Conductive Cation Traps for Synthesizing Efficient and Stable Perovskite Catalysts

ABSTRACT Perovskite oxides are promising material candidates for many important catalytic and energy conversion processes. Strontium doping at the A sites of perovskite oxides can potentially enhance their performance in these applications. However, the segregation of Sr 2+ to form inert phases, driven by its enrichment on surfaces, renders perovskite oxide materials unstable and inefficient during long‐term operation. Here, we design a Sr 2+ cation trap by introducing SrMoO 4 during cell fabrication, which partially transforms into conductive SrMoO 3 under reducing conditions. In the scenario of the high‐temperature CO 2 reduction reaction (HT‐CO 2 RR), this conductive cation trap effectively prevents Sr 2+ segregation in electrochemically inert SrCO 3 phases, concurrently enhancing electrode conductivity and electrocatalytic activity.
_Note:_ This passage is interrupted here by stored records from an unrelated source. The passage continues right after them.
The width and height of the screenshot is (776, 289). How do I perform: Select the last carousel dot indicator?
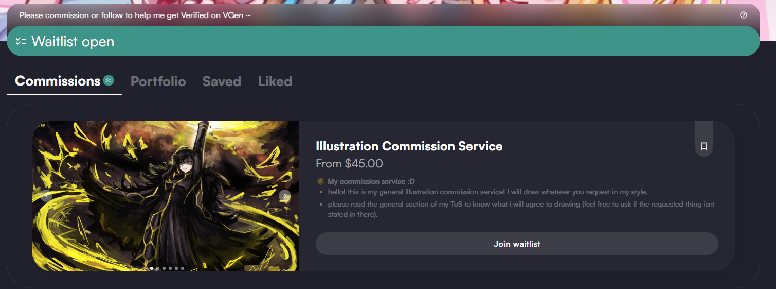(x=183, y=268)
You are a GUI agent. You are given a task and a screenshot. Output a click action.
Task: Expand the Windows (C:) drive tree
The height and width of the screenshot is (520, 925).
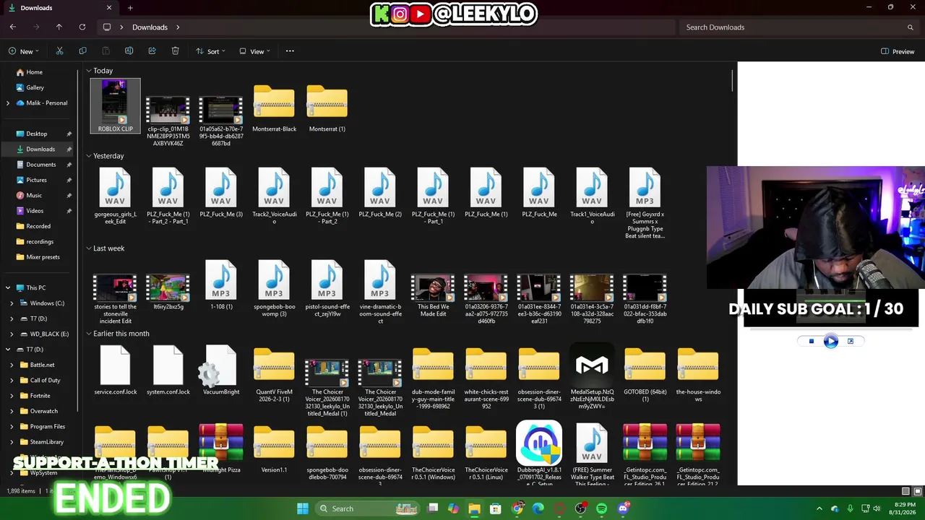click(x=12, y=303)
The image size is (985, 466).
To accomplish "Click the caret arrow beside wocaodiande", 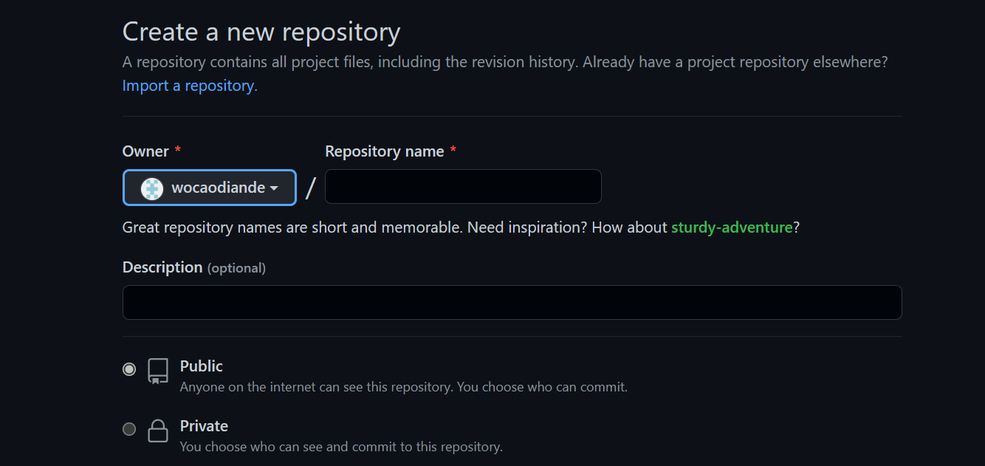I will pos(274,188).
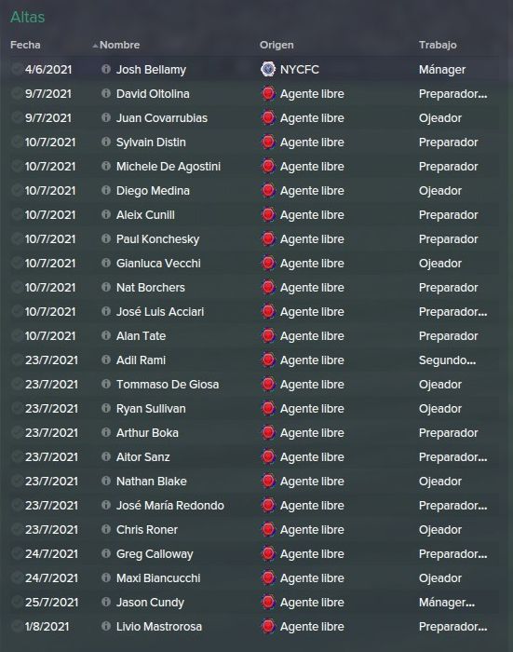Click the info icon next to Sylvain Distin
The image size is (513, 652).
(x=106, y=142)
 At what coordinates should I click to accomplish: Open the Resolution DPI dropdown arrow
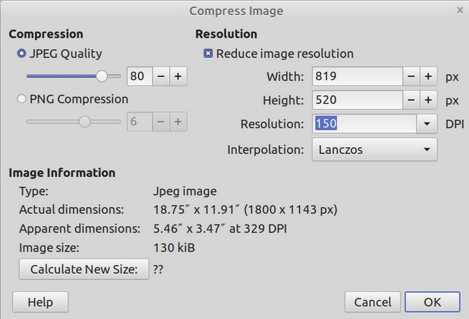coord(426,124)
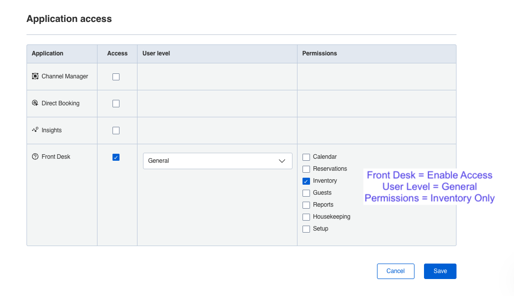The height and width of the screenshot is (296, 514).
Task: Click the Direct Booking application icon
Action: (x=35, y=103)
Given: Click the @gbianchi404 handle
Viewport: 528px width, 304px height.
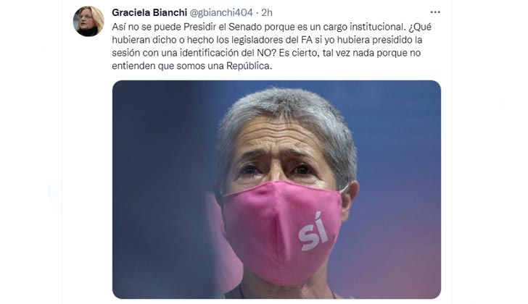Looking at the screenshot, I should point(221,12).
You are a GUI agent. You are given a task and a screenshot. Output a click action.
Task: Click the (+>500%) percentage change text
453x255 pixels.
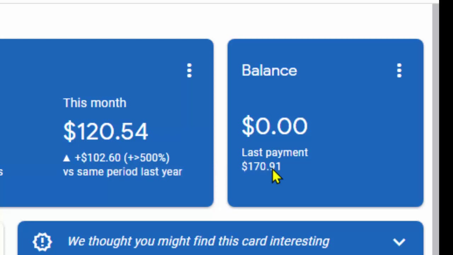(146, 158)
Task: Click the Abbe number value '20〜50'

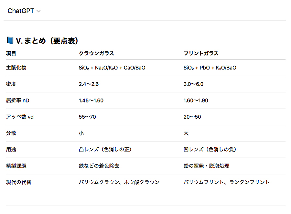Action: [x=192, y=117]
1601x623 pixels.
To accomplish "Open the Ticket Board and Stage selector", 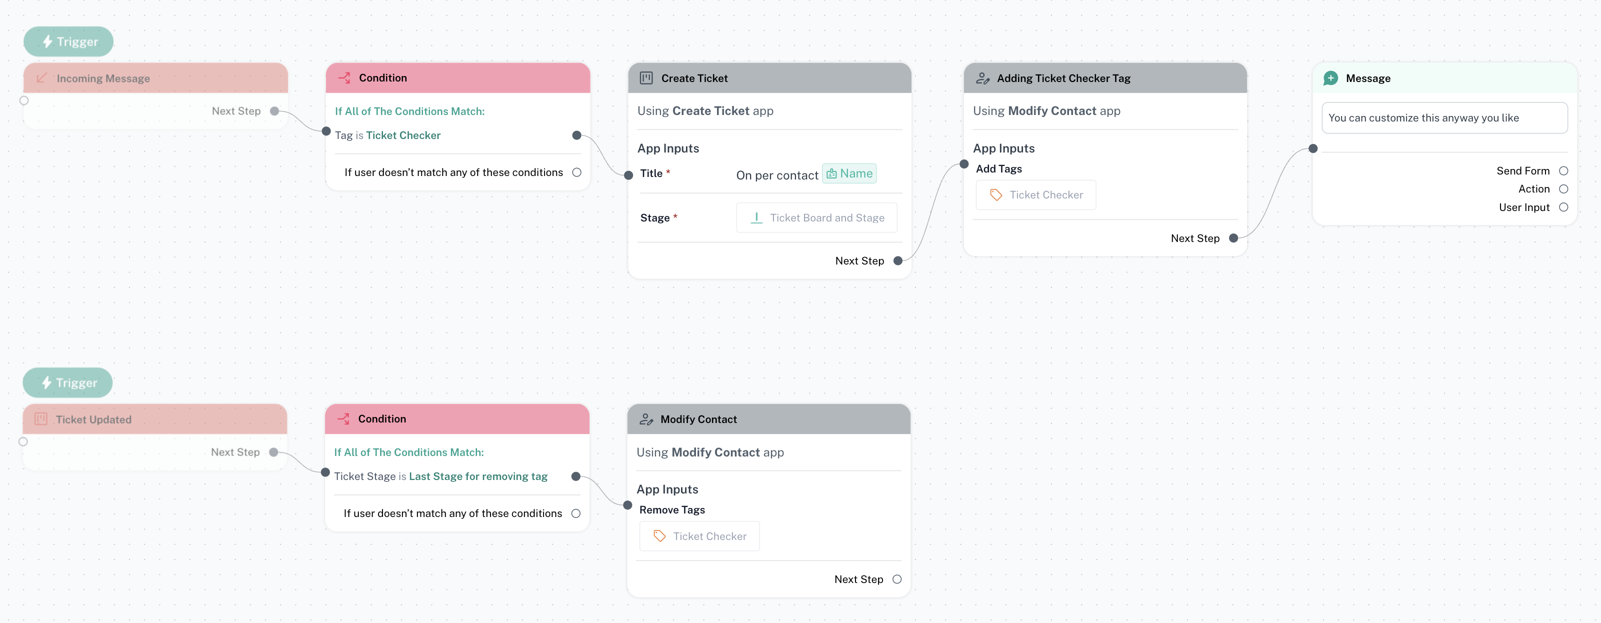I will [x=816, y=218].
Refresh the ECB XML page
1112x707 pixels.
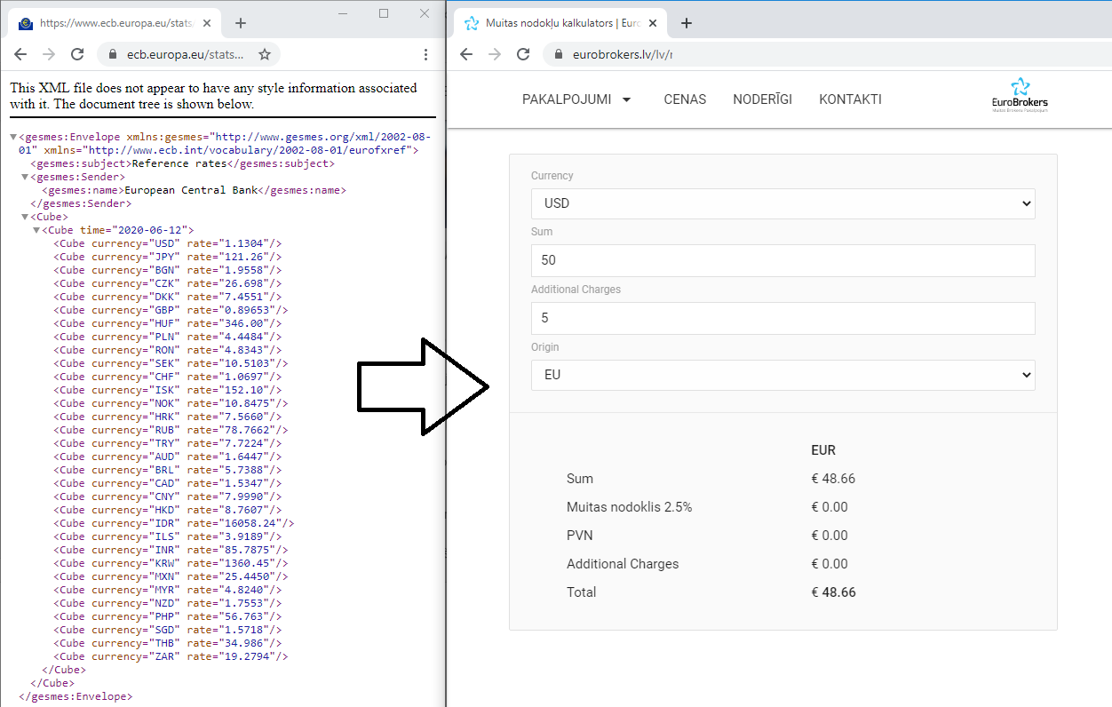pos(77,54)
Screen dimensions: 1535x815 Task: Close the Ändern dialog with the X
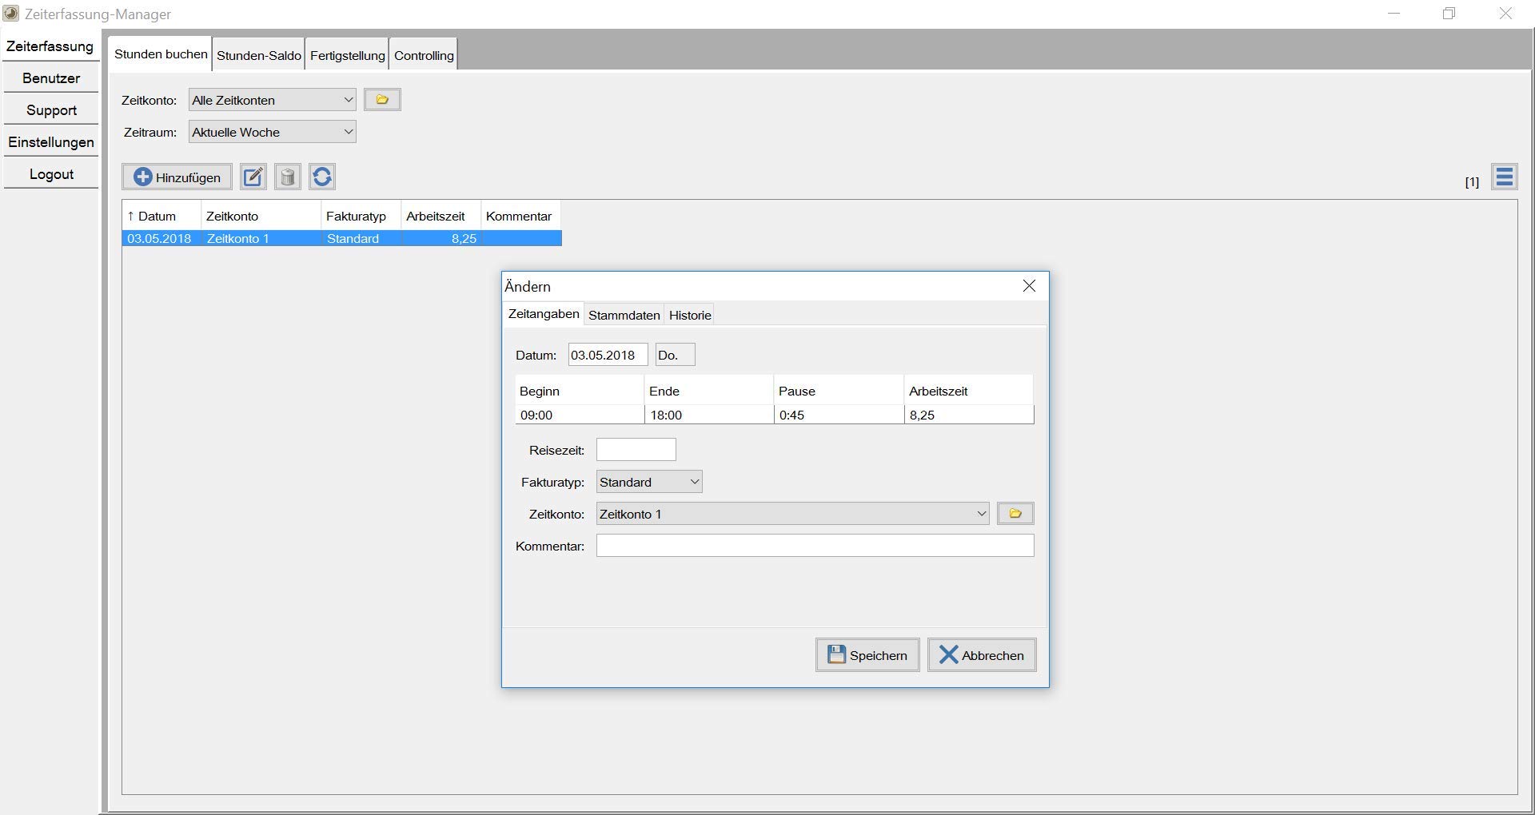tap(1029, 286)
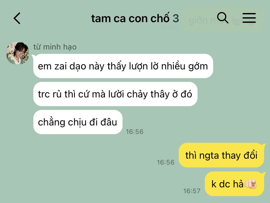270x203 pixels.
Task: Go back using the left arrow
Action: coord(17,18)
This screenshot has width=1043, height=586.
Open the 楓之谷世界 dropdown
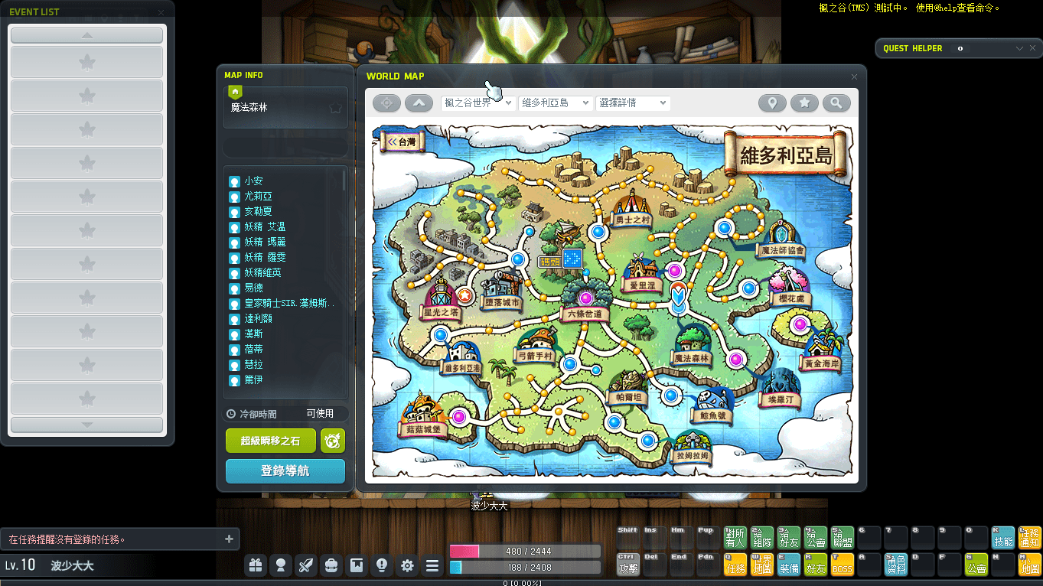pos(478,103)
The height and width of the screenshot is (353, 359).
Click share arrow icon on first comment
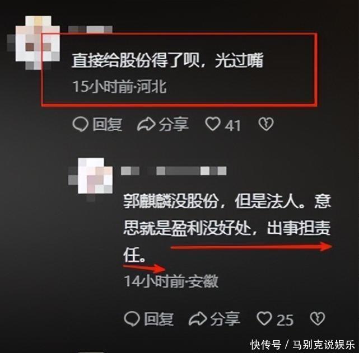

As a result, we demonstrate, using catalysts consisting of Pr 0.90 Sr 0.10 Co 0.95 Cu 0.05 O 3‐δ and 19 wt.% SrMoO 4 , a one‐order‐magnitude reduction of degradation rate compared to the case without cation trapping. We report a current density of 3 A cm −2 at 1.57 V, along with near‐unity Faradaic efficiencies (FEs) for CO, energy efficiencies (EEs) exceeding 70%, and stable operation for over 160 h at 1 A cm −2 without degradation.